Eugene O’Neill’s classic American existential drama The Hairy Ape is strikingly staged in a new outing at the Old Vic directed by Richard Jones. Against Stewart Laing’s ingenious set, lit in bright blues, reds and yellows by Mimi Jordan Sherin, men move and grunt in unison as they shovel coal into furnaces down in the stoke hole of a transatlantic ocean liner. In the rec room, downing beer and liquor and singing laddish sea shanties, the leader of the group reveals himself. They call him ‘The Yank’, an alpha male known by his nickname for so long that, later in the play, he struggles to remember his real name.

The Yank (Bertie Carvel), the “hairy ape” of the title, and the group of grubby, muscular men sway and swagger down in the belly of the ship, dirtying the walls with their sweaty and soot-stained bodies. Aletta Collins’ choreography is powerful and visually stunning, just one example of the production’s frequent decent into style over substance. The deep monotonous speech of the stokers and the Yank’s Brando-esque drawl render the text almost incomprehensible in places, but that’s probably the point: the men come from a world that an outsider couldn’t possibly understand.

The Yank throws his weight around the metal cage of the stoke hole, the metal cage of the rec room and later the metal cage of prisons and zoos in New York City. He starts sure of himself and of where he belongs in the world. He is steel. He powers the ship. But when Mildred (Rosie Sheehy), the daughter of the steel magnate who owns the ship, skips down the oily stairs in her pristine white dress to see how the other class lives, the whiny, waifish young woman shakes his self-belief to the core. Mildred faints at the sight of him – a real ape of a man, all abs, arms and aggression – but not before calling him a filthy animal and shooting him the condescending look of a social better that haunts the Yank for the rest of his days.

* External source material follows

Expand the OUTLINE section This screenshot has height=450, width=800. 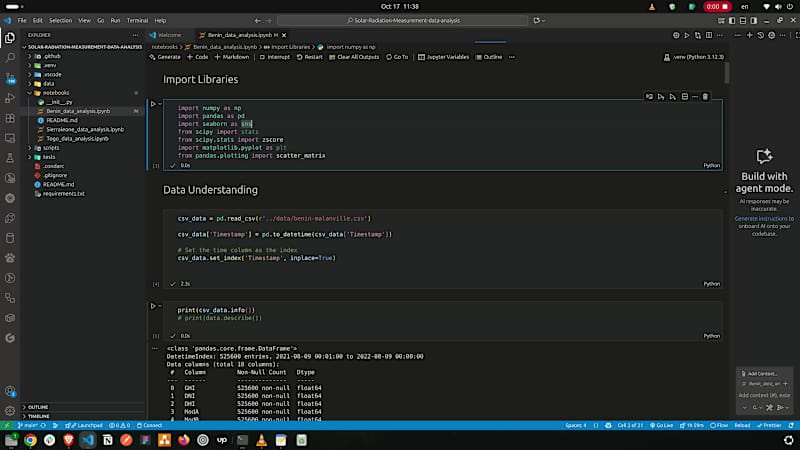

Leaving the stoke pit and finding himself on dry land and strolling through the capitalist paradise of 5th Avenue, the Yank is confronted by more social discrimination, this time at the hands of faceless flappers in furs and their well-to-do husbands. Imprisoned by society’s laws and divides, he ends up physically imprisoned in a New York jail, extemporising angrily about being caged and grunting about resembling the hairy ape the girl saw when she looked at him. When he comes face to face with a real ape the play’s clever exploration of a man’s growing class consciousness becomes a little ridiculous but the final scene is still really quite hair-raising.

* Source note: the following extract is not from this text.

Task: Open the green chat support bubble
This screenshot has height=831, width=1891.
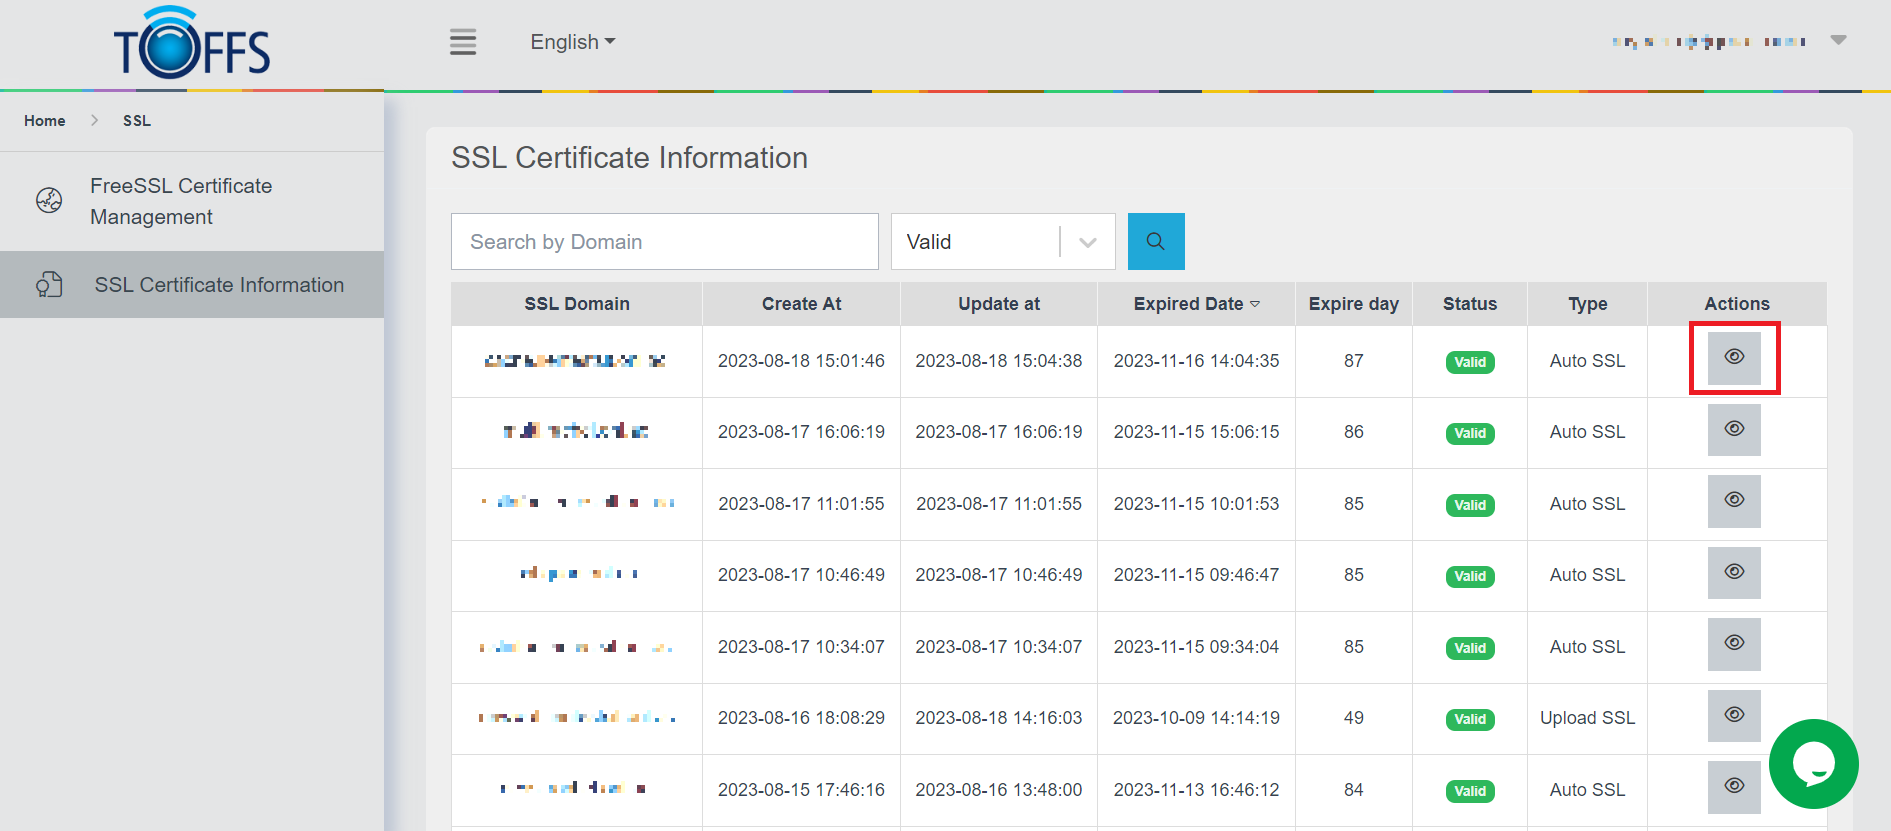Action: 1812,764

The Hairy Ape never quite delivers the punch that the menacing feeling, building up like a curling fist with Sarah Angliss’ soundscape and the spit-out words of the gruff men promises, but it’s still an electric show. The Expressionist piece is extravagant, great to look at, carefully wrought and full of tension. It’s not quite a solid piece – very much of its time and bewildering in places – but it’s strong, sharp, and shot through with steely determination.